Carlotta se mit à rire.

— Parce que je connais dame Marguerite et qu'en dépit de votre... accoutrement de dame d'œuvres vous êtes trop belle pour qu'elle vous accepte de bon gré. Ainsi donc vous reviendrez demain ?

— Avec joie si vous voulez bien de moi. Et merci, merci de venir si généreusement à mon aide.

— Généreusement ? C'est le seigneur-peintre qui se montre généreux car si j'aime aider mon prochain, j'ai un très gros défaut : j'aime l'or et je suis très chère ! ajouta-t-elle avec une franchise qui enlevait tout côté choquant à ses paroles. Car la plupart des belles choses coûtent cher...

Dans le bachot qui au long des canaux déserts la ramenait avec Jean vers l'hôtel de ville et le Saint- Sang, Catherine, rassurée, laissa, pour la première fois depuis des mois, son esprit vagabonder autour de pensées où le gris tenace de l'angoisse faisait place insensiblement à la rose aurore de l'espoir. La paix et la délivrance, sinon le bonheur, devenaient possibles...
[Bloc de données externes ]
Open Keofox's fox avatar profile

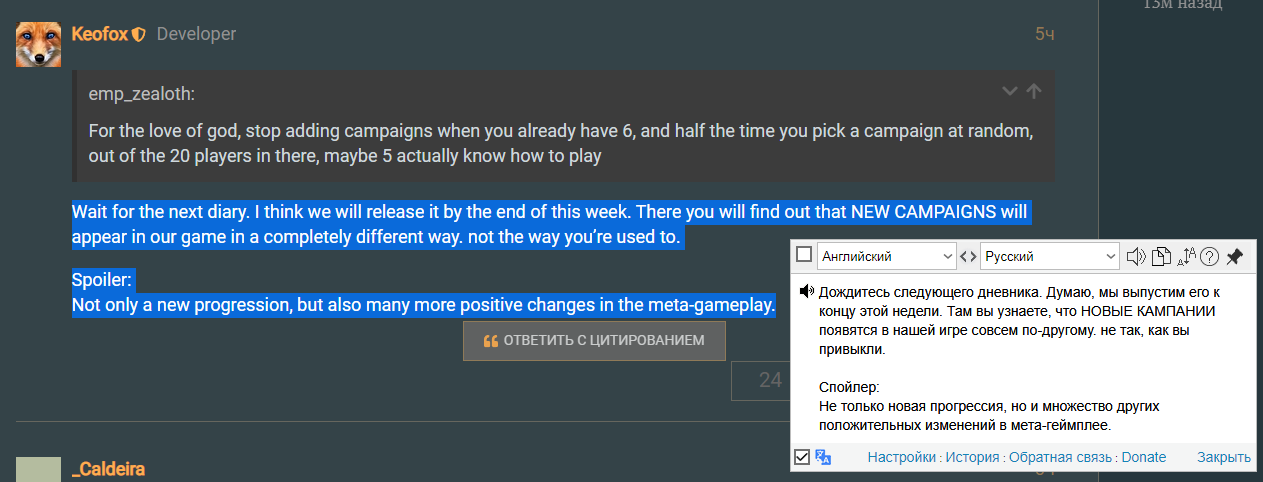pyautogui.click(x=38, y=43)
Rentrée à la Ronce-Couronnée, elle remercia Van Eyck avec l'ancienne chaleur de leurs relations habituelles mais mit nettement les choses au point avec lui : dès son retour en France elle lui ferait envoyer, par son banquier Jacques Cœur, une somme correspondant à ce qu'il aurait dépensé pour elle. Il ne s'agissait pas qu'il eût des difficultés avec une ménagère qui devait avoir l'œil sur la bourse commune.

— Sur la bourse commune, oui... mais pas sur certains fonds secrets que j'ai en dépôt chez mon ami Arnolfini et qu'alimente la générosité du Duc. Certains portraits de vous m'ont rapporté beaucoup d'or, ajouta-t-il avec un sourire. Et si j'en dépense un peu pour vous, mon amie, ce n'est, croyez-moi, que justice. Ne prenez donc nul souci de cela. À présent je vous souhaite une bonne nuit. Nous nous reverrons... discrètement, chez Carlotta où j'irai l'un de ces soirs prendre de vos nouvelles.